Faute d’hébergement, des migrants ont été envoyés en prison en Espagne. Pour faire face à une arrivée massive de migrants – Algériens en grande majorité - dans la région côtière de Murcie, dans le sud du pays, le ministère de l’Intérieur n’a visiblement pas trouvé d’autres solutions que de transférer un demi-millier de personnes vers la prison d’Archidona, près de Malaga. Selon l’ONG espagnole Malaga Acoge, au moins deux mineurs se trouveraient parmi eux.  

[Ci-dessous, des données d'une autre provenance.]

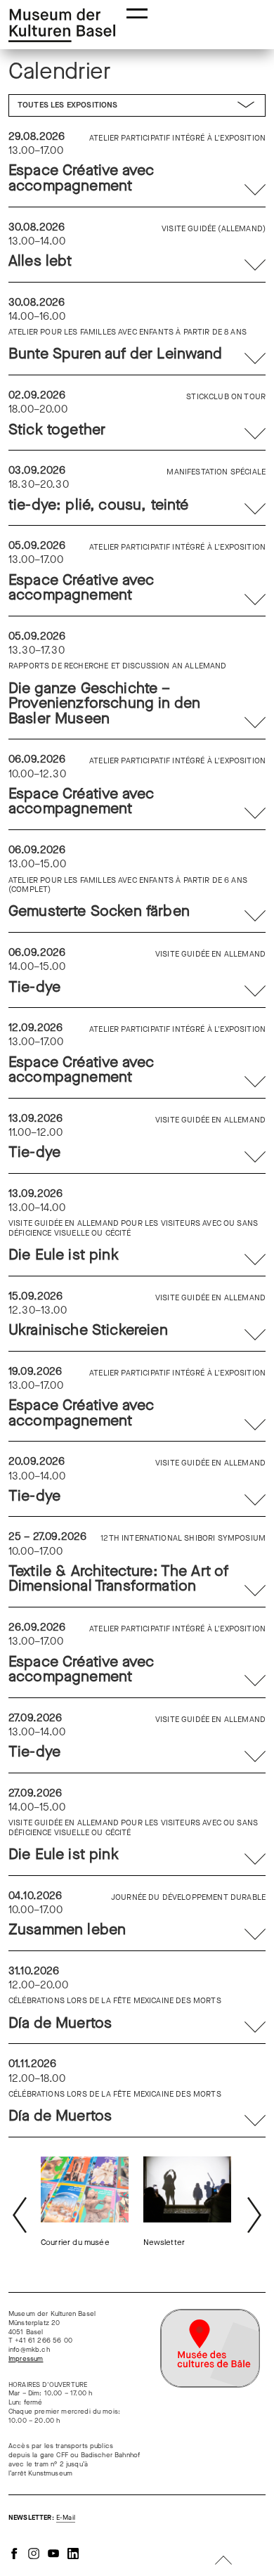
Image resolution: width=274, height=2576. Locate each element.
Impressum (25, 2359)
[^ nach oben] (223, 2561)
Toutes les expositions (68, 105)
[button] (137, 12)
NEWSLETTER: (41, 2517)
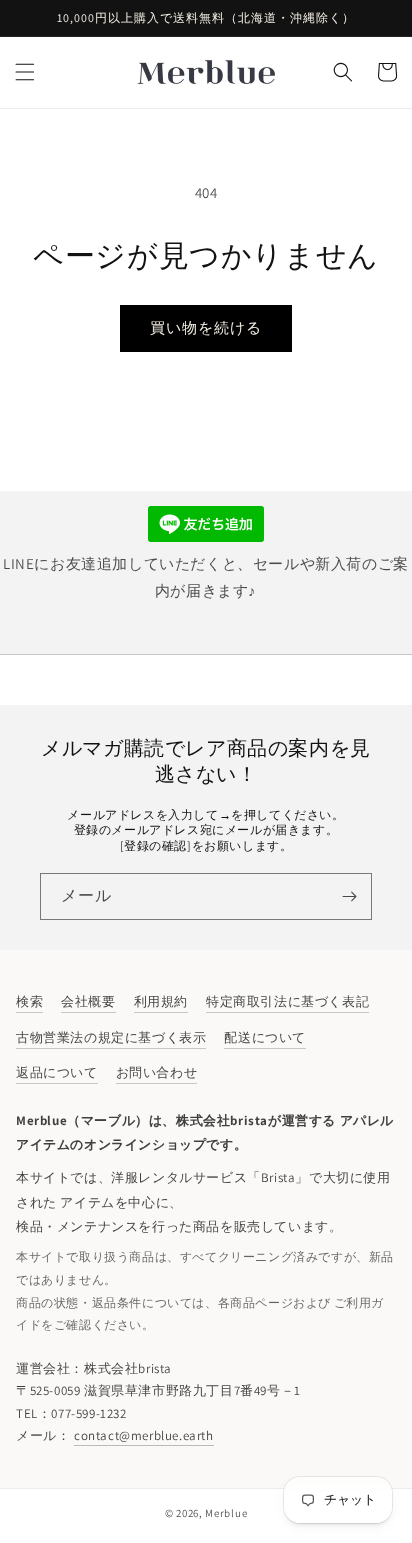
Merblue (226, 1513)
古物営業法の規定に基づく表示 (111, 1037)
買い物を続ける (206, 327)
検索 (29, 1001)
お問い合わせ (157, 1072)
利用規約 (161, 1001)
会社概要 (88, 1001)
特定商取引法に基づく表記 (287, 1001)
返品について (57, 1072)
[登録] (349, 896)
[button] (25, 72)
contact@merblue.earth (144, 1435)
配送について (265, 1037)
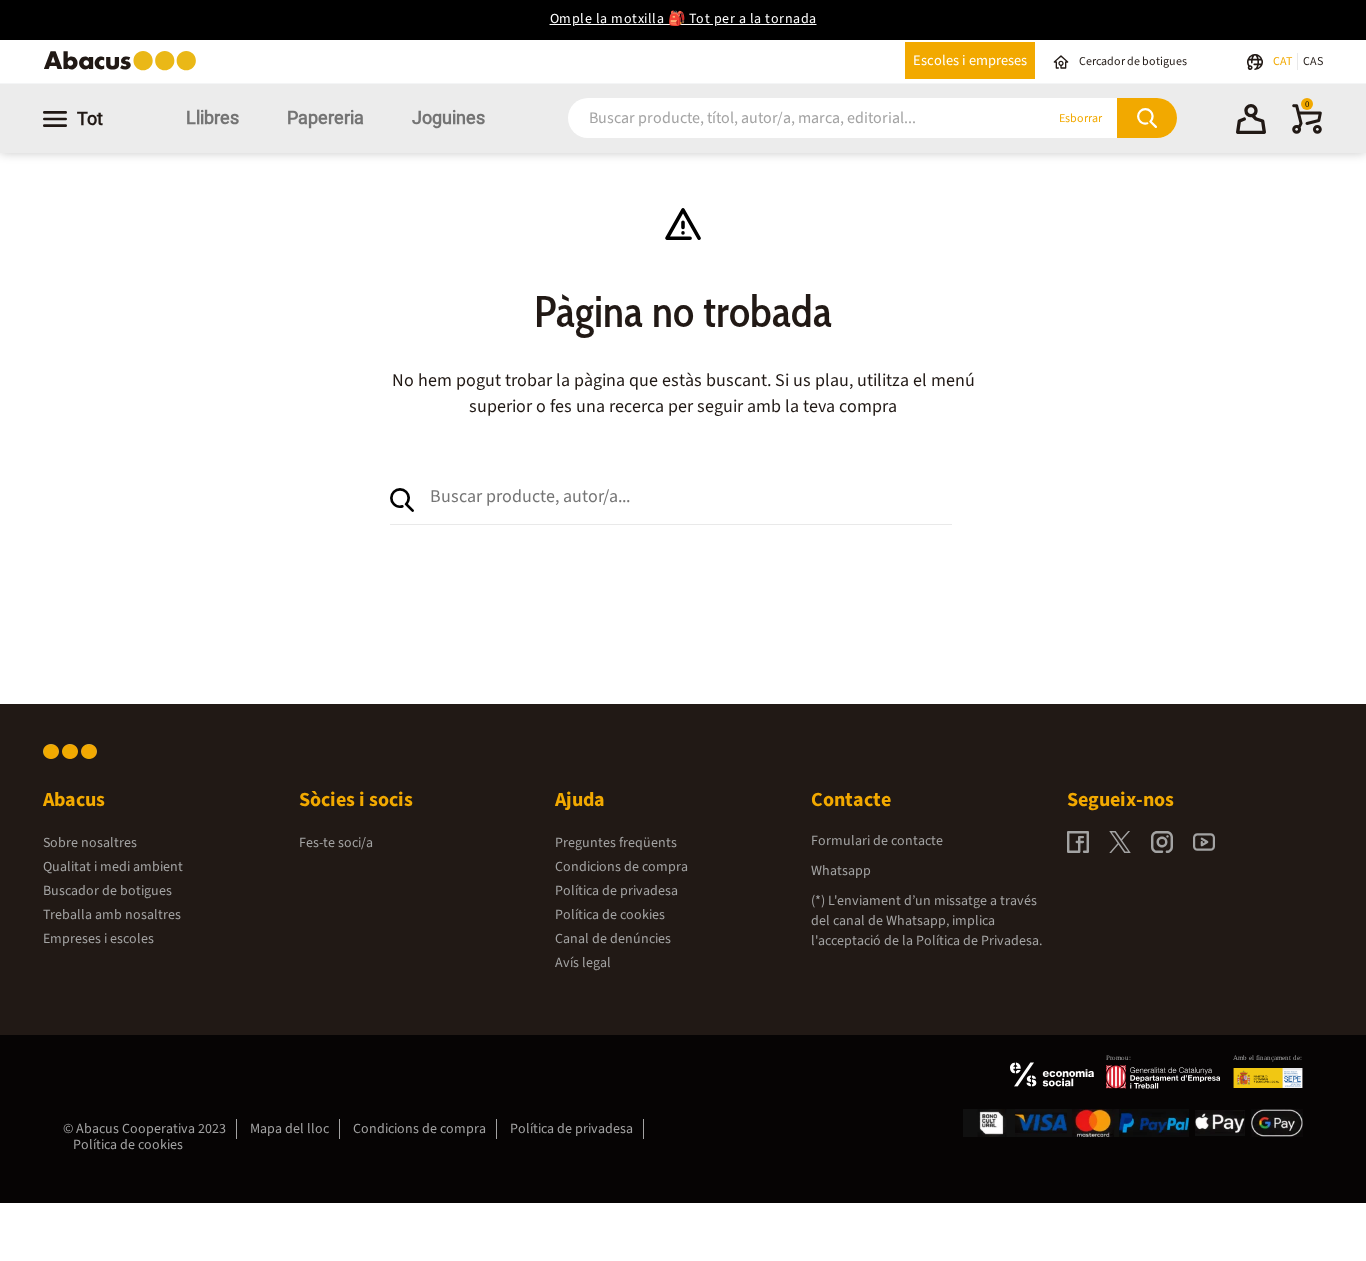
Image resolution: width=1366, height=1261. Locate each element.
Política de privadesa (616, 891)
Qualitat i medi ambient (113, 867)
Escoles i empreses (970, 60)
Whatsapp (841, 871)
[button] (1251, 122)
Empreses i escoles (98, 939)
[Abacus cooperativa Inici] (125, 68)
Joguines (448, 117)
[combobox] (782, 118)
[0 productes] (1307, 130)
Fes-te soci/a (336, 843)
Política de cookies (610, 915)
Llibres (212, 117)
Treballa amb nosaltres (112, 915)
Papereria (325, 117)
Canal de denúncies (613, 939)
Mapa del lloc (289, 1129)
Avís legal (583, 963)
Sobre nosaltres (90, 843)
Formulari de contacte (877, 841)
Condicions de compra (621, 867)
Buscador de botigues (107, 891)
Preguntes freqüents (616, 843)
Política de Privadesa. (979, 941)
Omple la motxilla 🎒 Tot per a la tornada (683, 19)
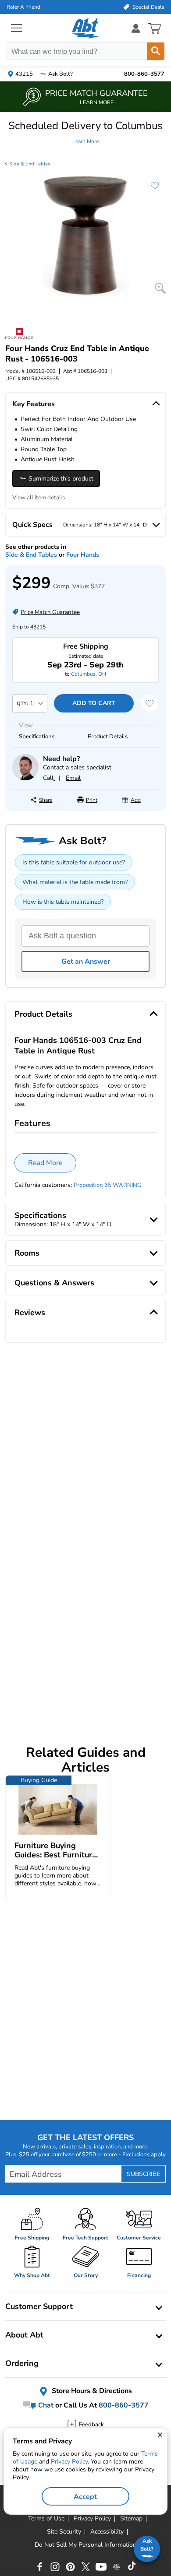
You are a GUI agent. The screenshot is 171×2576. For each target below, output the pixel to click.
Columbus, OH (88, 673)
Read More (45, 1163)
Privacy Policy (69, 2461)
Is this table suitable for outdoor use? (73, 862)
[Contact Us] (25, 778)
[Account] (136, 28)
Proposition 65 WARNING (108, 1185)
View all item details (38, 498)
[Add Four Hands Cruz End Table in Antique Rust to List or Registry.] (150, 190)
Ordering (22, 2363)
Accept (85, 2497)
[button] (85, 132)
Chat (44, 2405)
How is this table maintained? (62, 902)
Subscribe (143, 2174)
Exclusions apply (144, 2154)
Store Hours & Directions (91, 2391)
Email (73, 778)
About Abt (24, 2335)
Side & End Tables (29, 164)
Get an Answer (85, 961)
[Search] (155, 51)
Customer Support (39, 2306)
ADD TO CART (93, 703)
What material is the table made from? (75, 882)
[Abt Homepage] (85, 28)
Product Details (108, 737)
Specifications (36, 737)
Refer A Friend (23, 7)
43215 (38, 626)
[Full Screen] (160, 288)
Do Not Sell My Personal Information (85, 2545)
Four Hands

La décision a été prise par sept juges de sept circonscriptions différentes de la région de Murcie, a précisé le ministère de l'Intérieur, qui précise qu’il s’agit d’une mesure "exceptionnelle et ponctuelle" destinée à répondre à une situation "très spéciale". Par "situation très spéciale", le gouvernement évoque l’arrivée par la mer de 962 personnes depuis le 16 novembre. Parmi elles, environ 500 ont été transférées le 21 novembre dans le centre pénitentiaire d’Archidona.

Depuis le début de l'année, l'Espagne a vu arriver plus de 17 000 migrants sur son sol, contre 5 500 l'année dernière.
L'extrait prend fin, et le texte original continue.